I believe that living a Jewish life is to draw from our ancient and modern wisdom to find meaningful ways to face the challenges we encounter in life. Being Jewish is more about the journey than the destination. The way we approach challenges has to be Jewish so the outcome will be Jewish too.
Arriving at Etz Hayim over the summer during a pandemic with so many uncertainties called me to look into our Jewish wisdom to find meaningful ways to face the challenges ahead.
Once it became clear, rooted in pikuach nefesh – the principle that preservation of human life overrides virtually any other religious rule – that the right decision was to hold the High Holidays services exclusively online, we faced what I understand to be the most important challenge of this year: “how can we still create community while being physically apart from each other?”
Sharing our lives with each other is the fundamental principle that sustains us as a Congregation.
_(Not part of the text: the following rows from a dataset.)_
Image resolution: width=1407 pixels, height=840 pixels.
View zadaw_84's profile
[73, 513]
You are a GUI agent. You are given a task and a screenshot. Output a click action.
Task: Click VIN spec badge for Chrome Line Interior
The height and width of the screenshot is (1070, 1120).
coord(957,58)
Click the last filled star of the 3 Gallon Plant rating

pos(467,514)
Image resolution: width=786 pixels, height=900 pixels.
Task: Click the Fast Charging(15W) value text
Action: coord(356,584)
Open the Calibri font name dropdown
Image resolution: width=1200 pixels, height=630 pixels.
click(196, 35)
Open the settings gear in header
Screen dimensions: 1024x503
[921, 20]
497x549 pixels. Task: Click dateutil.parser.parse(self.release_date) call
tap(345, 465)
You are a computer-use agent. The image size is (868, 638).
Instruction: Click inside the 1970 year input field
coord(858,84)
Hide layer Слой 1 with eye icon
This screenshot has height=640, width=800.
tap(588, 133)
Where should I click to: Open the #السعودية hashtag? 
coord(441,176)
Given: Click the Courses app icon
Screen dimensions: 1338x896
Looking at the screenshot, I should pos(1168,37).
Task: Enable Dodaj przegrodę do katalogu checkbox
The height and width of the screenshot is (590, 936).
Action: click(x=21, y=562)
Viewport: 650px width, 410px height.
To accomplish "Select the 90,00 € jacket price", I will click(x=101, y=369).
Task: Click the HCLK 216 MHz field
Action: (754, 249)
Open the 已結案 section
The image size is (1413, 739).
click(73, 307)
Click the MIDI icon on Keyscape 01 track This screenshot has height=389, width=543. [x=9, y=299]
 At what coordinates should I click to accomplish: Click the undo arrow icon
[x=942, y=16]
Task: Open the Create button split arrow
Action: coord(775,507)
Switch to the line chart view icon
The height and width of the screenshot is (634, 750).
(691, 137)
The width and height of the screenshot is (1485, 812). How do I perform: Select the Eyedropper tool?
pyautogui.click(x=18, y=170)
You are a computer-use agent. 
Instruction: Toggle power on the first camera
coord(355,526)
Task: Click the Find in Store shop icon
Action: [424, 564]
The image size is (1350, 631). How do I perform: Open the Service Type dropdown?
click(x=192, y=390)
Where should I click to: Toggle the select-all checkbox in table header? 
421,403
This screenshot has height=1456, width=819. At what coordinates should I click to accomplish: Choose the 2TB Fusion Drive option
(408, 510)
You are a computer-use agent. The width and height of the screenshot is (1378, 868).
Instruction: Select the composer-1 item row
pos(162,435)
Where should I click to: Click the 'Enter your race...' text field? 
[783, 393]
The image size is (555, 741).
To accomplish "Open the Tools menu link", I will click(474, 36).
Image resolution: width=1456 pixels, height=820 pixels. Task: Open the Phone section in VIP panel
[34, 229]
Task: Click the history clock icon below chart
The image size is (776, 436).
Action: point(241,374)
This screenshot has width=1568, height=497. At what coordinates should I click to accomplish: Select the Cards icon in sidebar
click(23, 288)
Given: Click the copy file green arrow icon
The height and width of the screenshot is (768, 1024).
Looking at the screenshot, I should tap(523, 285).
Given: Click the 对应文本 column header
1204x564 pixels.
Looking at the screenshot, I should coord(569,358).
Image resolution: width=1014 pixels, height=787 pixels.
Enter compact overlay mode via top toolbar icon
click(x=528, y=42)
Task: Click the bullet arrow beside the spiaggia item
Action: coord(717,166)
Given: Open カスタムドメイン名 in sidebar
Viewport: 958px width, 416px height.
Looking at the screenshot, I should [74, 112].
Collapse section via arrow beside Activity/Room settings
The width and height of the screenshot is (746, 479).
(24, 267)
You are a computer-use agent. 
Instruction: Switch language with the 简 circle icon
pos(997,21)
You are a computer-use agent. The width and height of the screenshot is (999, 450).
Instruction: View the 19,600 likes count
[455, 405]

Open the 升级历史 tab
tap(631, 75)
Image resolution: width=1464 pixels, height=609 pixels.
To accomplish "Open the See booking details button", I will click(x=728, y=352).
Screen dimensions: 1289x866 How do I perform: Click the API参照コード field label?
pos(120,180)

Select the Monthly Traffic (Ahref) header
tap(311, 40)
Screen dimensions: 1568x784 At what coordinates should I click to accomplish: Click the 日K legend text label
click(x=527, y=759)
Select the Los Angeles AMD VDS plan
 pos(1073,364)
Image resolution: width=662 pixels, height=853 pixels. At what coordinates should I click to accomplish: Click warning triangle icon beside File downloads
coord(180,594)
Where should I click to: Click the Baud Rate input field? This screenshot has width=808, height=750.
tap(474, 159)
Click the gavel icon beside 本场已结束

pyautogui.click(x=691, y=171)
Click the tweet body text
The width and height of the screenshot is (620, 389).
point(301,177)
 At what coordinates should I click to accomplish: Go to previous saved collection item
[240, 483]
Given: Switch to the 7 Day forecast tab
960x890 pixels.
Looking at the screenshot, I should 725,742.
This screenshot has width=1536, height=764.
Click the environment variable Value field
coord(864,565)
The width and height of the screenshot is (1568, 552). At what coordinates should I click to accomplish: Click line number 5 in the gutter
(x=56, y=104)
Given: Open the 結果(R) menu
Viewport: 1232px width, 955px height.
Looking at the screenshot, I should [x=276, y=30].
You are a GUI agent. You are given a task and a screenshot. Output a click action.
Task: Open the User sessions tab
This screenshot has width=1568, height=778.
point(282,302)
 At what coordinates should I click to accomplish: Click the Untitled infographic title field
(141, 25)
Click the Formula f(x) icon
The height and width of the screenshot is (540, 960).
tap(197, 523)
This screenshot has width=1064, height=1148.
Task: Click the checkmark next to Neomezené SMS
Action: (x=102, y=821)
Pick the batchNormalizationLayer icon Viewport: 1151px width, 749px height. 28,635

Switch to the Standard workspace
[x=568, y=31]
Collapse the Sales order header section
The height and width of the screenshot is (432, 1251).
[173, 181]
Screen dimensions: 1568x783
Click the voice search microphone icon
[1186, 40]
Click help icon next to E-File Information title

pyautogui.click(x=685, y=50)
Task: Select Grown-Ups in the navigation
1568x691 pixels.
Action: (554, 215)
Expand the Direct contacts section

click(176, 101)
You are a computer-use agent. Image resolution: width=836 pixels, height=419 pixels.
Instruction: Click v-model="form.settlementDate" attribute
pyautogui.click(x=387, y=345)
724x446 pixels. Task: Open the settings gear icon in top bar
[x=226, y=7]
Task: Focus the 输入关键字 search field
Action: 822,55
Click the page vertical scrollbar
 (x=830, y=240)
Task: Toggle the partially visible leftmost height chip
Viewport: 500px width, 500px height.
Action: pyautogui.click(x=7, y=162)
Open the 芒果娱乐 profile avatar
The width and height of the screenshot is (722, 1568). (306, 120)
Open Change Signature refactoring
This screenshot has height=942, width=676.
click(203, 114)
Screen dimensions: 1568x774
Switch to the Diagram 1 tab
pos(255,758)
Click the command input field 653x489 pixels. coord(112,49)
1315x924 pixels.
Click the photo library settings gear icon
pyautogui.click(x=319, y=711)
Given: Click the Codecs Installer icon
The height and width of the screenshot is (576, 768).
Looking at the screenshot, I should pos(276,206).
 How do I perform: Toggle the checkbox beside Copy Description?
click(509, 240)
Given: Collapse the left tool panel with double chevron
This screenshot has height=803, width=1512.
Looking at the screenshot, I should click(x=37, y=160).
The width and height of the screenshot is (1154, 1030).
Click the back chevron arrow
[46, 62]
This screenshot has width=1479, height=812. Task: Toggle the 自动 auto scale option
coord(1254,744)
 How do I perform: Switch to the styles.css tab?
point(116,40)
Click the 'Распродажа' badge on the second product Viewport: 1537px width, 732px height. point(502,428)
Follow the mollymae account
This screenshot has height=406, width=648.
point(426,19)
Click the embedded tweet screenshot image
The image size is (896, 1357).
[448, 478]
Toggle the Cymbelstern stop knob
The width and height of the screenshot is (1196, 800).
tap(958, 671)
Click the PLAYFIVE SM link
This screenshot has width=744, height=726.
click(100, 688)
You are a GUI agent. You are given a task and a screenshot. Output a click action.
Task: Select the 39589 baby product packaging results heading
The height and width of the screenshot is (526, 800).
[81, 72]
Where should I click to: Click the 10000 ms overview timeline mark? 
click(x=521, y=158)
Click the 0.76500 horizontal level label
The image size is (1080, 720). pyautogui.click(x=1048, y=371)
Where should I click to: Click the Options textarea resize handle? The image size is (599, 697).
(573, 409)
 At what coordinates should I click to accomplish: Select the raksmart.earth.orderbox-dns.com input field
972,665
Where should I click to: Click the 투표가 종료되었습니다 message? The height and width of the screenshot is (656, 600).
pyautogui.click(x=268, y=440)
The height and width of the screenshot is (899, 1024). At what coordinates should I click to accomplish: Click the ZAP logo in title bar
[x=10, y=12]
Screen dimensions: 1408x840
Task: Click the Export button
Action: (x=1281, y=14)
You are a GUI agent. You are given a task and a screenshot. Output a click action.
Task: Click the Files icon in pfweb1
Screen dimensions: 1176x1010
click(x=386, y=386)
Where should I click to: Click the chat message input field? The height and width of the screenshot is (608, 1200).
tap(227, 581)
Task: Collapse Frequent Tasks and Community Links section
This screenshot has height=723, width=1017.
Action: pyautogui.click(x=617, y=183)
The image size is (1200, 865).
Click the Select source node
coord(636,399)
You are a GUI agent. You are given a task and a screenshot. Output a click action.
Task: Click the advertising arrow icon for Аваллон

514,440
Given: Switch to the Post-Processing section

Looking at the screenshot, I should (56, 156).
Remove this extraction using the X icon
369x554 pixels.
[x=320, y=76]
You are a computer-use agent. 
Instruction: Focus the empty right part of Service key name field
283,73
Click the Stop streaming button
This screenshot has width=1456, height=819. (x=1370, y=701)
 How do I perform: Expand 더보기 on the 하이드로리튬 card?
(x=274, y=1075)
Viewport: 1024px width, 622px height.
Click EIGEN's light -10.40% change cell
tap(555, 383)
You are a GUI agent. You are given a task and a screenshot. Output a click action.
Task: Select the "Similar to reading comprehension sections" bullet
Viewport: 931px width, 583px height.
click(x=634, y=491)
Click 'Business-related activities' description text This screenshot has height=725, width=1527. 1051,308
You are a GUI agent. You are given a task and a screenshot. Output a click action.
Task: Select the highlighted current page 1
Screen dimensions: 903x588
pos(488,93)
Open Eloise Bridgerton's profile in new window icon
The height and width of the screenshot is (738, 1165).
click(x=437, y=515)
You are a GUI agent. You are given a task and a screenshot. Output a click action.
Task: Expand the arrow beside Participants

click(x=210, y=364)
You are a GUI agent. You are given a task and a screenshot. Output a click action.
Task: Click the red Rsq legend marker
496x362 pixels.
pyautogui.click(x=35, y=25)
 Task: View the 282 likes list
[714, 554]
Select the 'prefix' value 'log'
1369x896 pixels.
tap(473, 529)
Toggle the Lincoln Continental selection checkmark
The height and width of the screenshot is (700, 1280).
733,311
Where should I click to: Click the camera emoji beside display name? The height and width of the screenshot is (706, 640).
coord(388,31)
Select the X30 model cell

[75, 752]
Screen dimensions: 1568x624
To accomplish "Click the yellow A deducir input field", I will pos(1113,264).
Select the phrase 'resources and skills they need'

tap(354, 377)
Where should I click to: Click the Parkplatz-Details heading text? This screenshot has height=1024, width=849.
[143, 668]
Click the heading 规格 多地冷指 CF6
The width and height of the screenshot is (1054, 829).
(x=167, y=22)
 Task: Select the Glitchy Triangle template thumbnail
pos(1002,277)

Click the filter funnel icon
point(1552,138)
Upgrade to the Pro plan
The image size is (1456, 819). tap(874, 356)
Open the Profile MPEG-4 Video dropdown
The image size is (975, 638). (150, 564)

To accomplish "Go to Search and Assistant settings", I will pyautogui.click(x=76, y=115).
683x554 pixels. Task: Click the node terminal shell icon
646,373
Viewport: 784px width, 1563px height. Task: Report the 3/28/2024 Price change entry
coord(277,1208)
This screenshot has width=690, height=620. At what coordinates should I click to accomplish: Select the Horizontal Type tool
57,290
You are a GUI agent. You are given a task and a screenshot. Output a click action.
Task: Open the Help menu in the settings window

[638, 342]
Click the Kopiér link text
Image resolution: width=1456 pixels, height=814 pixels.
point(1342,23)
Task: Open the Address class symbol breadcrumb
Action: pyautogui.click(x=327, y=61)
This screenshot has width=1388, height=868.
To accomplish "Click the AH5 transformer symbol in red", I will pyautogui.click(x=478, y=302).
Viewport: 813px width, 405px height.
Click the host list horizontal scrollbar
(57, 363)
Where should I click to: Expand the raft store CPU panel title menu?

If not to share challenges and blessings with each other, offering support and rejoicing together, I cannot grasp any other possible raison d’être for a Jewish Congregation.
Honoring those who have sustained and led our community over the past year is a way to create community, showing that they are our role models of engagement and participation, each one with their uniqueness and special talents and passions, giving time and resources to make this enterprise a reality to all of us.
Being Jewish, we draw from our ancient and modern wisdom to find meaningful ways to face the challenges we encounter in life.
“Our ancestors believed themselves chosen to be “a kingdom of priests and a holy nation” (Ex. 19:6) with obligations and duties which flowed from their willingness to accept this status. Far from being a license for special privilege, it entailed additional responsibilities not only toward God but to their fellow human beings. As expressed in the blessings at the reading of the Torah, our people always have felt it a privilege to have been selected for such a purpose.” (Emet Ve’Emunah – Statement of Principles of Conservative Judaism, Page 28)
After learning so much about the ethos of this Congregation, we suggested a new way to share blessings over the holidays. We wanted to honor members of this Congregation with the opportunity to offer blessings to all of us for the upcoming year, just as we do every time we are called for an aliyah. And so we did. Before each aliyah of Rosh Hashanah, Yom Kippur and some of Sukkot and Simchat Torah, we invited members to share a one-word-blessing as a kavanah – an intention or direction of the heart.
This is what I want to share again with you today, our Etz Hayim, the Tree of Life and Blessings. We created this art based on the one-word-blessings that our members shared during this High Holidays season.
May we enjoy the blessings we create, and may we keep generating blessings as a community while we face old and new challenges together.